Le loup n'a peut-être plus peur du lynx. Cette hypothèse expliquerait la recrudescence des attaques de loup dans l'Ain (23 en 2023), où le lynx défendait jusque-là son pré carré. « On craint l'installation d'une meute cette année », anticipe Pierre Blondiaux. A la tête d'un troupeau ovin, il fait partie de la cinquantaine d'éleveurs membres du réseau de l'Apacefs (1), une petite association de passionnés qui suit de près les populations de lynx et loups dans le département. « C'est la meilleure source d'information sur le sujet et elle envoie une alerte à la moindre observation, ce qui nous permet de redoubler de vigilance, apprécie-t-il. En cas d'urgence, elle peut aussi mettre gratuitement à disposition des clôtures électrifiées. »
Balles de caoutchouc
Son président Taïeb Messousse hésite à répondre à La France Agricole. « On n'est ni pour ni contre le loup, donc on se fait taper par tout le monde », soupire ce « chasseur, pêcheur, petit-fils d'éleveur ». L'Apacefs, association créée en 2019 qui siège au comité loup, compte neuf membres de terrain, tous bénévoles. « Nous sommes des passionnés du lynx, et nous nous sommes intéressés au loup puisqu'il arrivait chez nous, retrace Taïeb. Nous acceptons tous les éleveurs dans notre réseau : qu'ils soient pour ou contre le loup, avec ou sans moyens de protection. En 2023, nous avons fait dix-huit nuits de surveillance chez des éleveurs volontaires. Deux effarouchements sonores ont fait fuir des loups. Nous pouvons aller jusqu'au tir de balles de caoutchouc sur l'animal. »
C'est ce qui s'est passé chez Frédéric Demias, à la fin d'avril 2024. L'éleveur, qui n'a « plus de patou à cause des promeneurs et pas les moyens de payer un berger », a perdu quatre béliers sous les crocs du loup. « L'OFB a fait son travail avec empathie.
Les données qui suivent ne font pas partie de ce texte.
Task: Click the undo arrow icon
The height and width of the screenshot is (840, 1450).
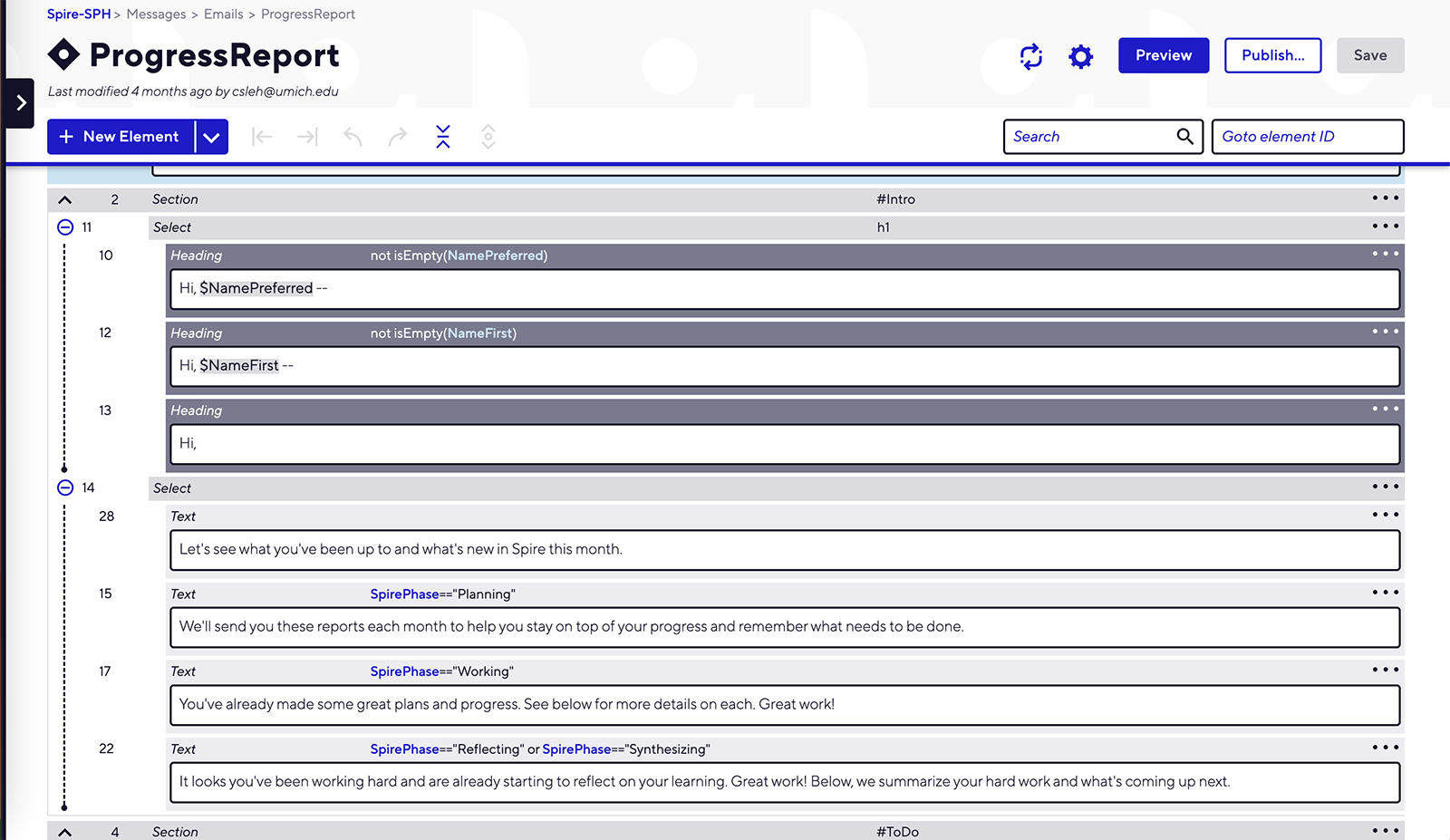Action: [353, 137]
Mais après le constat, on se retrouve seul, témoigne-t-il. J'ai appelé l'Apacefs et deux heures plus tard, quatre bénévoles étaient chez moi. Ils ont fait un travail formidable avec une grande gentillesse. Connaissant bien le loup, ils m'ont donné de bons conseils, ont posé des pièges photo et m'ont proposé de rester la nuit en surveillance, sûrs qu'il reviendrait. Quand il s'est pointé à dix mètres d'eux, près d'un lot de réformes, ils ont tiré pour le mettre en fuite. »
L'éleveur a été bluffé. Des louvetiers ont finalement tué le coupable deux jours plus tard en mai 2024. Ce premier loup abattu dans l'Ain depuis un demi-siècle pourrait être le précurseur d'une série : les attaques, en tout cas, ont repris le surlendemain.
(1) Association des protections alternatives pour la cohabitation de l’élevage et de la faune sauvage.